James condemns the partiality shown by people based upon the outward appearance of others. Since we cannot look into the hearts of people, we judge I appearance and often do so simply. God is able to look with in a person. It would be wrong to attribute to God any sort of partiality based upon what is in a person because all people are sinners. All people are touched by sin and nobody is worthy in any way to have God look favorably upon them.
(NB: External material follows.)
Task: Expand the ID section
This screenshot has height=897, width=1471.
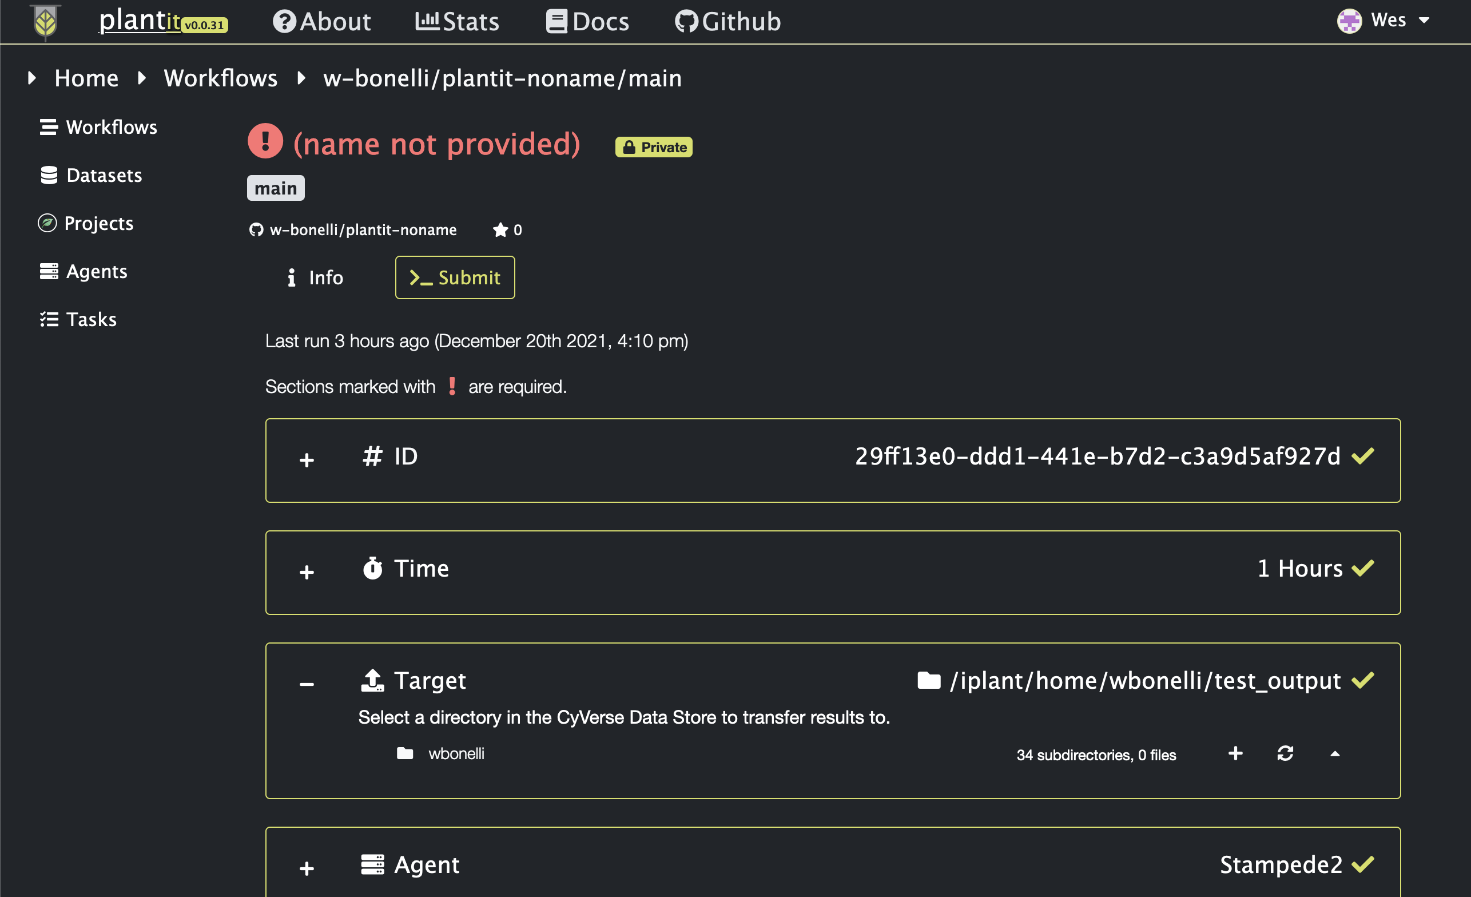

Third, it is illogical for it is God who has made us, formed us, etc. He is the one who formed our inward parts and wove our personalities in place knitting into them our abilities, disabilities, tendencies, likes, dislikes, strengths, and weaknesses. God is perfectly capable, from all eternity, to create us as he sees fit. It is against sound logic to assert that the omniscient, omnipotent, and omnipresent eternal God is not in control of the creative process that governs the formation of each and every individual who has ever lived or will ever live. Furthermore, it is against sound thinking to conclude that God is not aware or in control of all of the conditions in which a person is born including family, culture, environment, etc. which would have an influence upon the individual's choices. Therefore, since God is the one who forms is in the womb and also places us when and where he desires, he knows what the outcome of those conditions will be regarding our salvation.  In this, God predestines.
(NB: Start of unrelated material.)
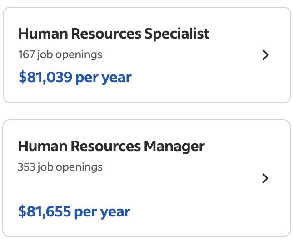Expand Human Resources Specialist details arrow
Viewport: 293px width, 240px height.
click(266, 55)
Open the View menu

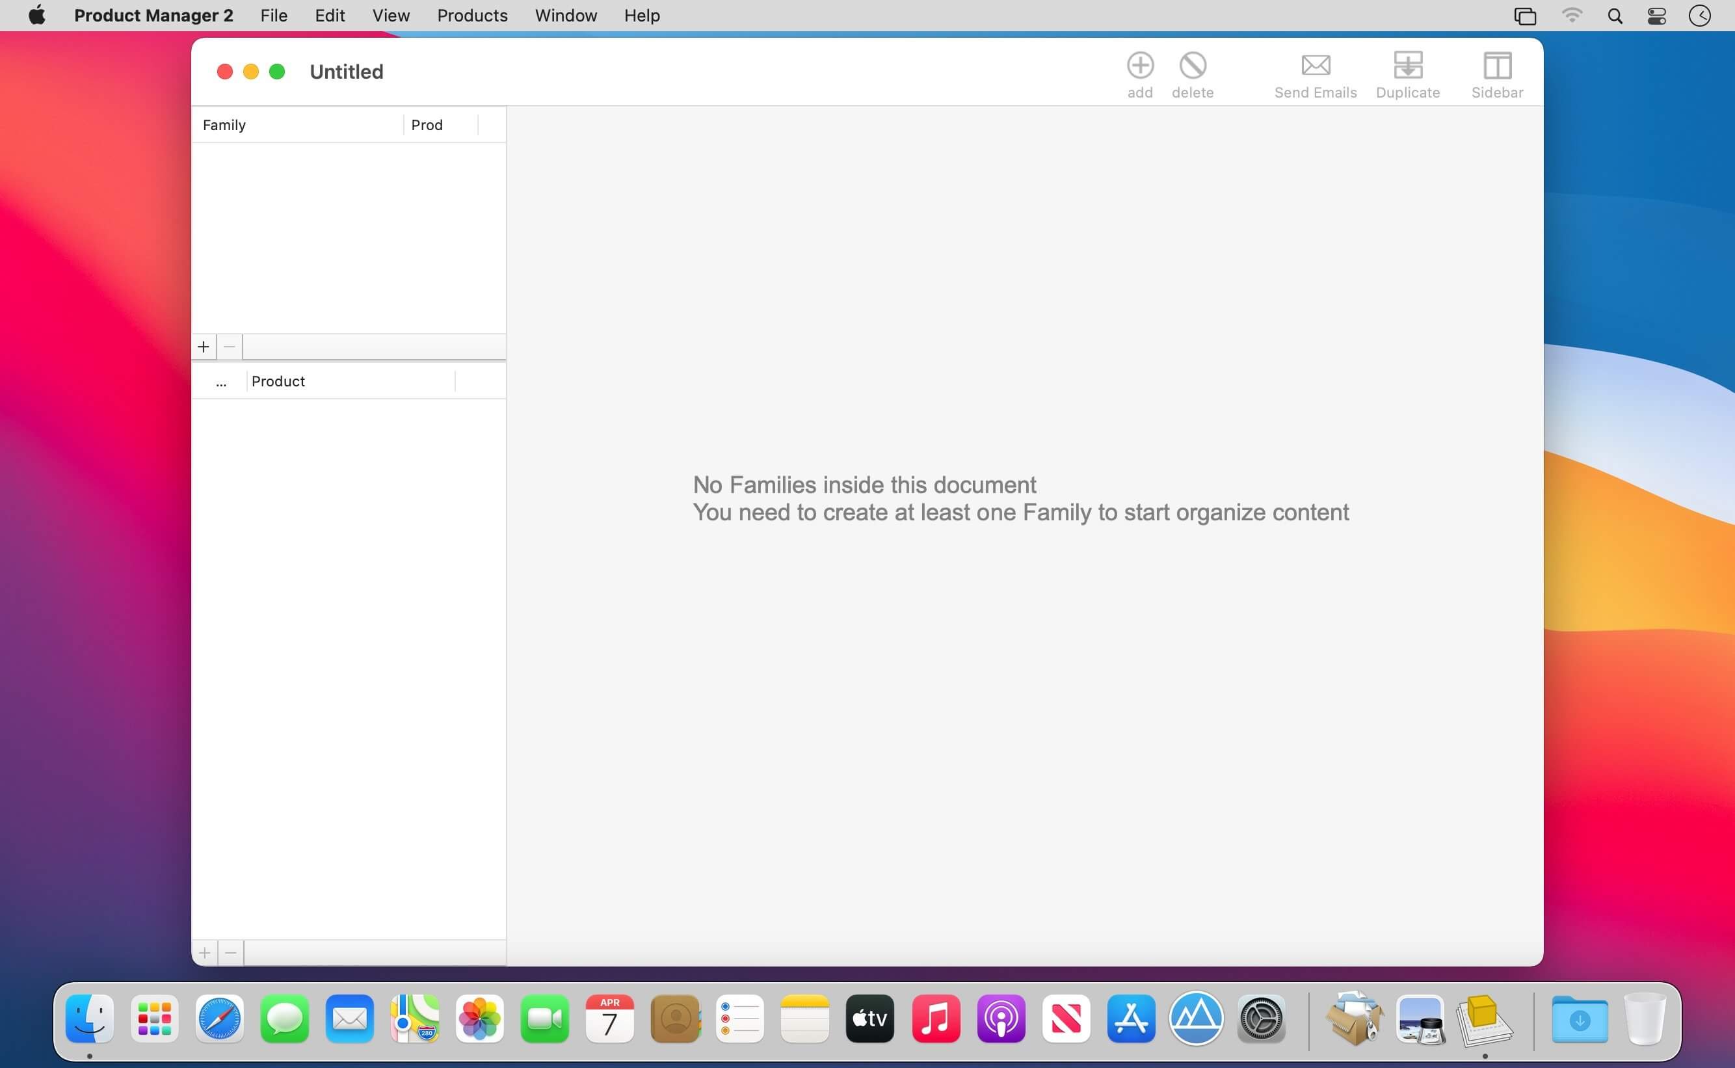[x=390, y=16]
Fourth, the reason not all people are equal and talent is because God has not made them equal and talent. He has not made them with equal artistic or intellectual abilities. He is not granted to each individual the same amount of compassion, energy, or laziness. If God were to look into an individual and base his election upon what is in him, then God is only looking upon what he has created according to his purpose, and his will. What would be the purpose of God looking into an individual's traits if it was God who was the one who placed them there to begin with? It makes no sense.

It does, however, make more sense to believe that God is sovereignly in control and that his will, his choice, it is kind intention, and his grace, will be carried out.

Finally, it is not true that God is random. His choices always have a purpose. For the critic to accuse the reformed theological perspective of implying randomness in God's nature and choice, demonstrates that the critic does not understand reformed theology regarding God's greatness, sovereignty, and divine purpose.